- _Text passage_
━━━━━━━━━━━━━━━━━━━━

Django Unchained is a 2012 American western film written and directed by Quentin Tarantino. It stars Jamie Foxx as Django, a freed slave, who teams up with a bounty hunter called Dr. King Schultz (Christoph Waltz) to free his wife from plantation owner Calvin Candie (Leonardo DiCaprio). Django Unchained was screened for the first time at the Directors Guild of America on December 1, 2012. Its official premiere was cancelled in the wake of the Sandy Hook Elementary School shooting and was replaced with a screening for the cast and crew. Django Unchained was released on December 25, 2012 in the United States and on January 18, 2013 in the United Kingdom. As of December 7, 2013, Django Unchained has earned over $425 million at the box office.

━━━━━━━━━━━━━━━━━━━━

- _Material provided_
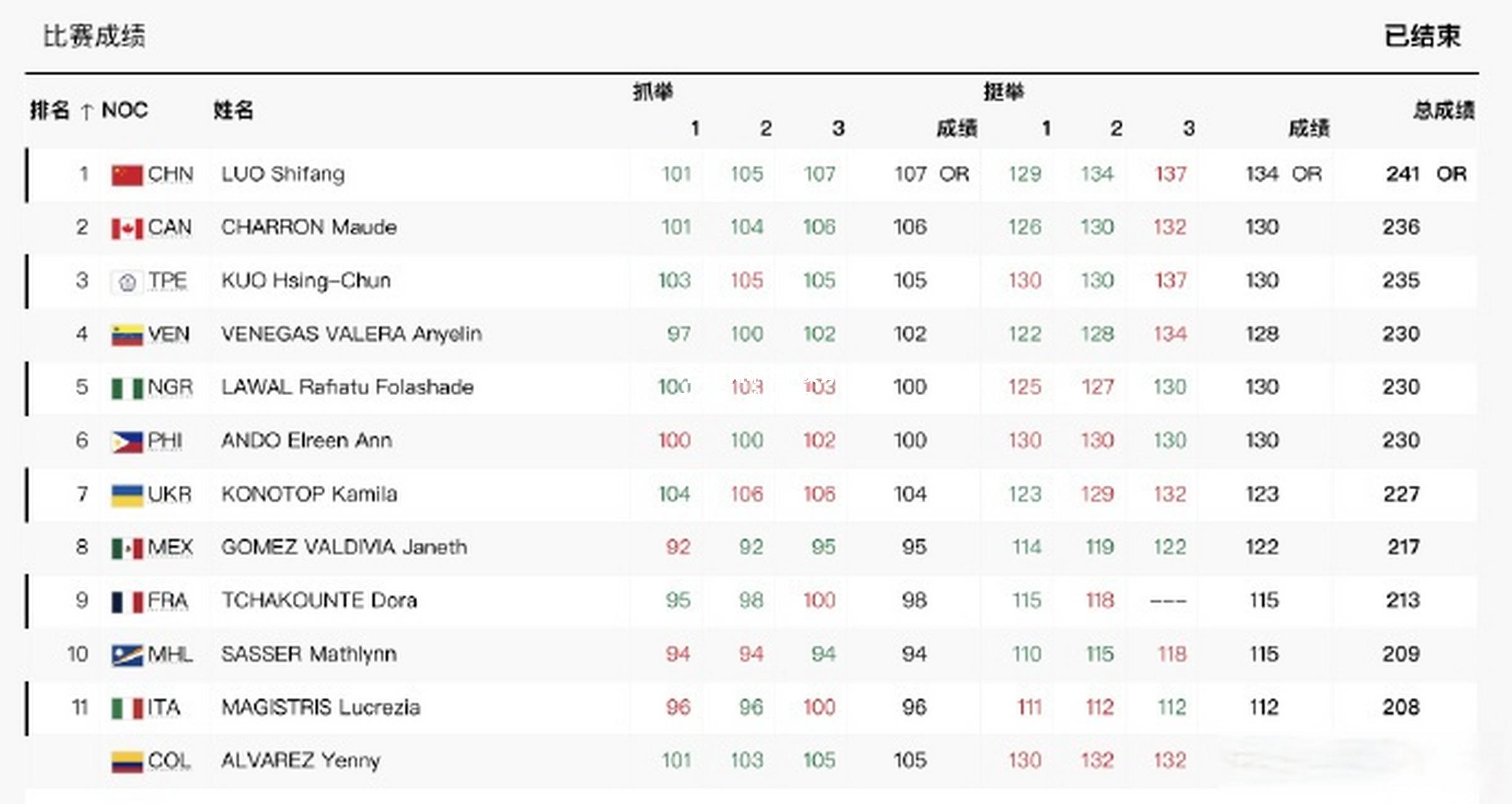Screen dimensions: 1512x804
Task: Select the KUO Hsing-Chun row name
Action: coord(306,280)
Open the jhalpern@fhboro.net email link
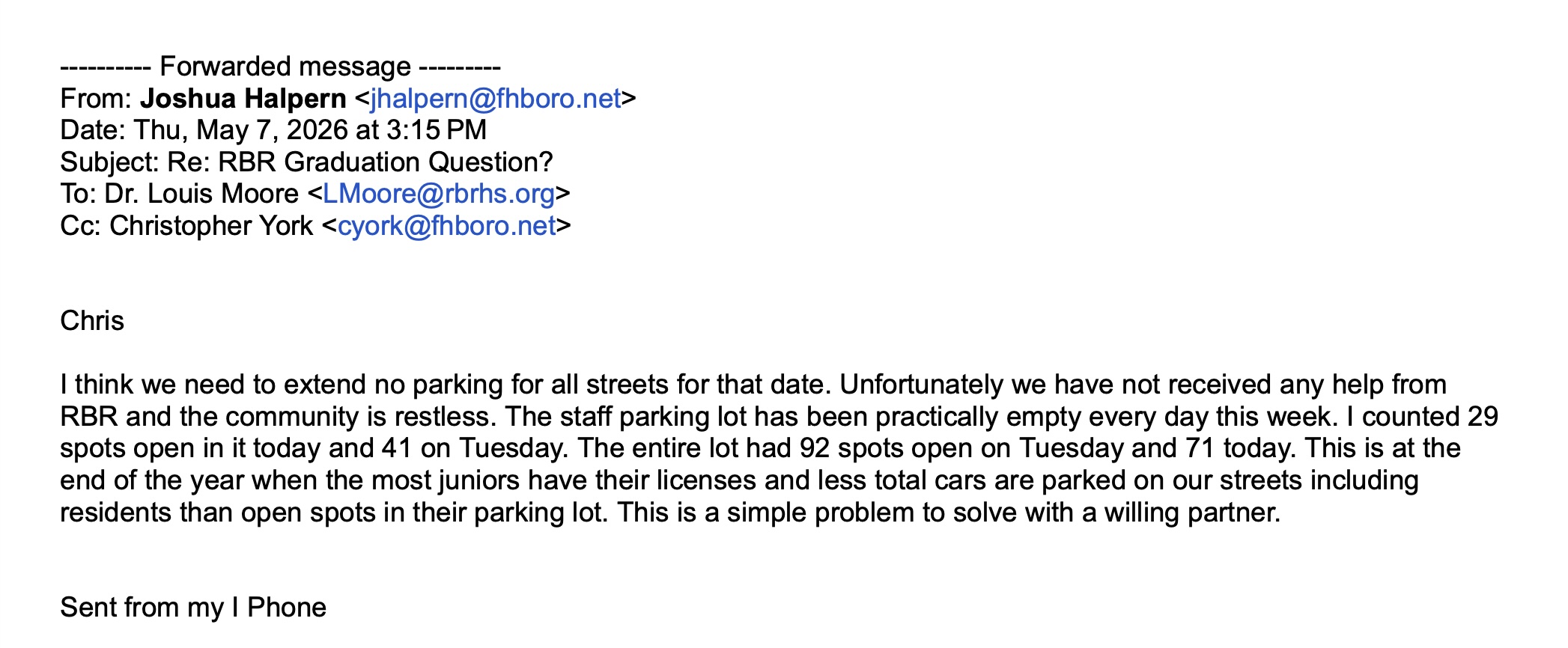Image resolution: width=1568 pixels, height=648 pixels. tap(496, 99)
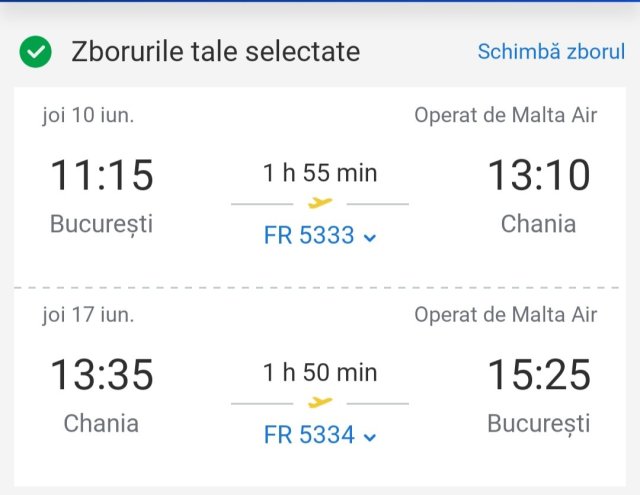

━━━━━━━━━━━━━━━━━━━━

- _Requirement A_
From the Django Unchained passage above, reproduce word for word the part that opens with the words containing "Django Unchained is" and closes with "the box office.".
- _Requirement B_
Continue the passage about the film Django Unchained from its final sentence, adding what comes next.

- _Exercise output A_
Django Unchained is a 2012 American western film written and directed by Quentin Tarantino. It stars Jamie Foxx as Django, a freed slave, who teams up with a bounty hunter called Dr. King Schultz (Christoph Waltz) to free his wife from plantation owner Calvin Candie (Leonardo DiCaprio). Django Unchained was screened for the first time at the Directors Guild of America on December 1, 2012. Its official premiere was cancelled in the wake of the Sandy Hook Elementary School shooting and was replaced with a screening for the cast and crew. Django Unchained was released on December 25, 2012 in the United States and on January 18, 2013 in the United Kingdom. As of December 7, 2013, Django Unchained has earned over $425 million at the box office.

- _Exercise output B_
The film has garnered various awards and nominations, with most nominations recognising the film itself, Tarantino's screenplay and the cast's acting performances, particularly those of Christoph Waltz and Leonardo DiCaprio. The American Film Institute included Django Unchained in their list of the Top Ten Movies of the Year, while the African-American Film Critics Association nominated it for Best Picture. The film gathered five Academy Award nominations in categories ranging from Best Original Screenplay to Best Cinematography and Best Sound Editing. The production designer for Django Unchained, J. Michael Riva, received a posthumous nomination for Excellence in Production Design for a Period Film from the Art Directors Guild. Tarantino earned a Best Original Screenplay nod from the Broadcast and Chicago Film Critics Associations.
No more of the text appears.